By Lisa Hagen |  USN

SENATE MINORITY LEADER Mitch McConnell of Kentucky sent a warning to corporations protesting Georgia’s newly enacted voting law: Businesses will “invite serious consequences” if they engage in boycotts or other retaliatory measures over Georgia’s new voter law.

In a statement released Monday, McConnell took aim at major companies in the private sector over what he argues is the latest example of them bowing to pressure from the left by opposing the election law or taking more drastic measures that would have broader economic implications, like refusing to do business in the state.

McConnell’s direct warning further highlights the cracks in the long-standing relationship between congressional Republicans and big business.
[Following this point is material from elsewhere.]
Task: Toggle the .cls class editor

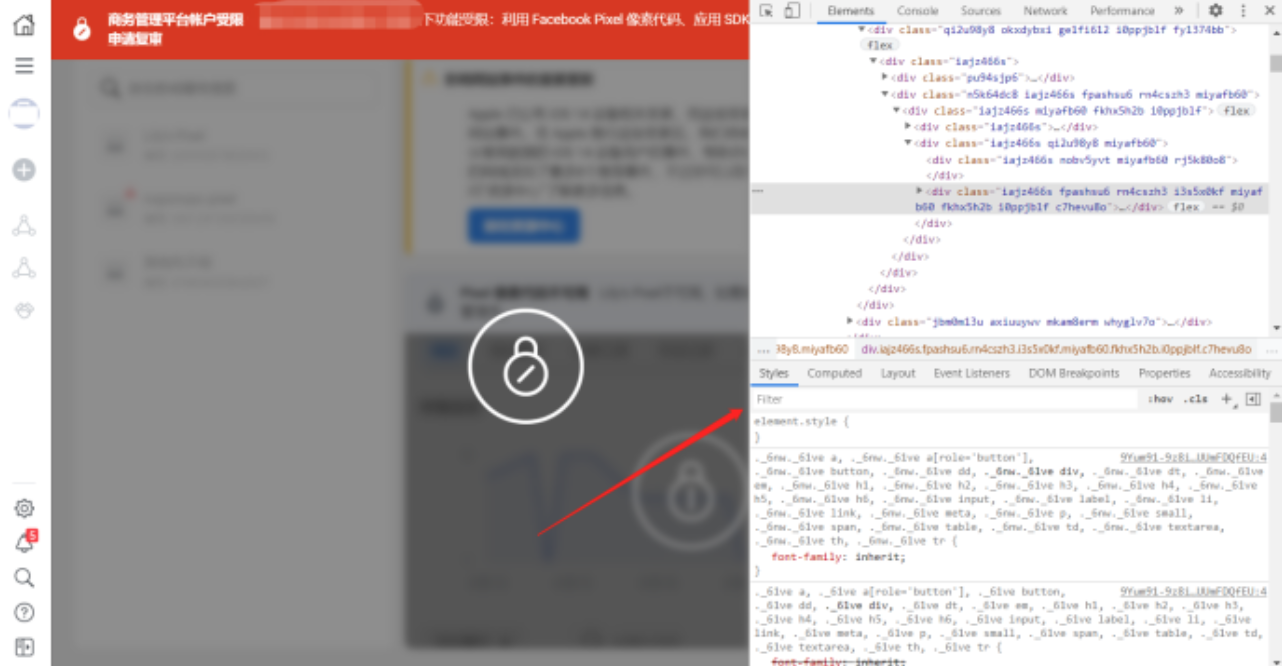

And it comes months after a number of large corporations said they would pause or cease donating to elected GOP officials who voted against certifying President Joe Biden’s Electoral College victory in early January.

“From election law to environmentalism to radical social agendas to the Second Amendment, parts of the private sector keep dabbling in behaving like a woke parallel government,” McConnell said. “Corporations will invite serious consequences if they become a vehicle for far-left mobs to hijack our country from outside the constitutional order. Businesses must not use economic blackmail to spread disinformation and push bad ideas that citizens reject at the ballot box.”

Georgia’s law imposes new measures that could limit voter access  (Editor’s Note: the writer includes the verb “could”, not will, in the sentence making this entire paragraph an editorial as opposed to an article of information)  in the 2022 elections including limits to ballot drop boxes and the requirement of identification to vote absentee. Democrats have likened the law to “Jim Crow 2.0,” referring to the laws that institutionalized racial segregation and discrimination.

Republicans, like McConnell, have countered that Georgia’s law – and other legislation like it being considered around the country – wouldn’t restrict access and argue it’ll bolster election integrity in the next cycle. He added that corporations are not applying similar standards in how they operate businesses in other states, arguing that New York has some similar voting provisions to Georgia.

But since Georgia Gov. Brain Kemp signed the bill into law late last month, there’s been a swift reaction and pressure campaign from some Democrats and voting rights activists to boycott companies based in Georgia that didn’t speak out early enough or at all.

And last week, Major League Baseball announced that it would pull its All-Star Game in Atlanta in response to the voter law, which has so far been the biggest corporate protest since its enactment.

“Major League Baseball fundamentally supports voting rights for all Americans and opposes restrictions to the ballot box,” MLB Commissioner of Baseball Robert D. Manfred Jr. said in a recent statement. “Fair access to voting continues to have our game’s unwavering support.”

But boycotts borne out of the fight over voting rights have garnered some mixed reaction from Democrats.

Stacey Abrams, a voting rights advocate who ran for Georgia governor in 2018, praised the MLB and the players for opposing the voter law but expressed her disappointment about the relocation of the All-Star Game. Abrams, who might run in a rematch against Kemp in 2022, argued the boycott would ultimately hurt Georgia residents and voters by another state benefiting from the economic boost of a major event.

“I respect boycotts although I don’t want to see Georgia families hurt by lost events and jobs,” Abrams said. “Georgians targeted by voter suppression will be hurt as opportunities go to other states. We should not abandon the victims of GOP malice and lies – we must stand together.”